■ **ASSIGNED TASK**: Retyping all the entries exactly is the whole task.

§ §

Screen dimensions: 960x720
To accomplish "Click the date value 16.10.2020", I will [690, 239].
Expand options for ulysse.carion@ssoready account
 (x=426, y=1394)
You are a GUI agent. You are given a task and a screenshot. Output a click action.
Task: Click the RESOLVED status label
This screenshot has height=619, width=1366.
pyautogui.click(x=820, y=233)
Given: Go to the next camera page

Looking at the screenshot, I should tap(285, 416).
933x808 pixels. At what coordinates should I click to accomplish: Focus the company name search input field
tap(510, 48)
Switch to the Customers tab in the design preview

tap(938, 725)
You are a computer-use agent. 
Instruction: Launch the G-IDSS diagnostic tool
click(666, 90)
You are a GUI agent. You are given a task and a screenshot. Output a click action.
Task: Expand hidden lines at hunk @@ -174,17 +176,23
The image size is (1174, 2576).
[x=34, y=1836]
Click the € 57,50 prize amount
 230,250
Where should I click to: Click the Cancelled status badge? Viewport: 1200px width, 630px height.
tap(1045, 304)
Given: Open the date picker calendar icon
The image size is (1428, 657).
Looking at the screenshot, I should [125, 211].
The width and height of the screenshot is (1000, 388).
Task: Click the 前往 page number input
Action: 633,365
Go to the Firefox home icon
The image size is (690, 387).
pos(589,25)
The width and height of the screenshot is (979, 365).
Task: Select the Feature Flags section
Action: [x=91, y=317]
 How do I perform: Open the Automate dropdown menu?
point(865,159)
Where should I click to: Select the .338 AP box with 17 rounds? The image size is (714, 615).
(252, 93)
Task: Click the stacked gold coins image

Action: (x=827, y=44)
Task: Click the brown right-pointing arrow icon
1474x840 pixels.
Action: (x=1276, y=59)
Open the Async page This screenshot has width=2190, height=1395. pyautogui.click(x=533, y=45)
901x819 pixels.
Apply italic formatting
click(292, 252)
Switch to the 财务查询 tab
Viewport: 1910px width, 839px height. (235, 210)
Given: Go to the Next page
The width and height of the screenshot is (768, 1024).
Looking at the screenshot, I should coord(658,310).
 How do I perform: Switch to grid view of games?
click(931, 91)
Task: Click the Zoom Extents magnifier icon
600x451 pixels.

§ §

■ **EXERCISE SOLUTION**:
Screen dimensions: 960x720
To accomplish "Click the date value 16.10.2020", I will [690, 239].
Expand options for ulysse.carion@ssoready account
 (x=426, y=1394)
You are a GUI agent. You are given a task and a screenshot. Output a click action.
Task: Click the RESOLVED status label
This screenshot has height=619, width=1366.
pyautogui.click(x=820, y=233)
Given: Go to the next camera page

Looking at the screenshot, I should tap(285, 416).
933x808 pixels. At what coordinates should I click to accomplish: Focus the company name search input field
tap(510, 48)
Switch to the Customers tab in the design preview

tap(938, 725)
You are a computer-use agent. 
Instruction: Launch the G-IDSS diagnostic tool
click(666, 90)
You are a GUI agent. You are given a task and a screenshot. Output a click action.
Task: Expand hidden lines at hunk @@ -174,17 +176,23
The image size is (1174, 2576).
[x=34, y=1836]
Click the € 57,50 prize amount
 230,250
Where should I click to: Click the Cancelled status badge? Viewport: 1200px width, 630px height.
tap(1045, 304)
Given: Open the date picker calendar icon
The image size is (1428, 657).
Looking at the screenshot, I should [125, 211].
The width and height of the screenshot is (1000, 388).
Task: Click the 前往 page number input
Action: 633,365
Go to the Firefox home icon
The image size is (690, 387).
pos(589,25)
The width and height of the screenshot is (979, 365).
Task: Select the Feature Flags section
Action: [x=91, y=317]
 How do I perform: Open the Automate dropdown menu?
point(865,159)
Where should I click to: Select the .338 AP box with 17 rounds? The image size is (714, 615).
(252, 93)
Task: Click the stacked gold coins image

Action: (x=827, y=44)
Task: Click the brown right-pointing arrow icon
1474x840 pixels.
Action: (x=1276, y=59)
Open the Async page This screenshot has width=2190, height=1395. pyautogui.click(x=533, y=45)
901x819 pixels.
Apply italic formatting
click(292, 252)
Switch to the 财务查询 tab
Viewport: 1910px width, 839px height. (235, 210)
Given: Go to the Next page
The width and height of the screenshot is (768, 1024).
Looking at the screenshot, I should coord(658,310).
 How do I perform: Switch to grid view of games?
click(931, 91)
Task: Click the Zoom Extents magnifier icon
600x451 pixels.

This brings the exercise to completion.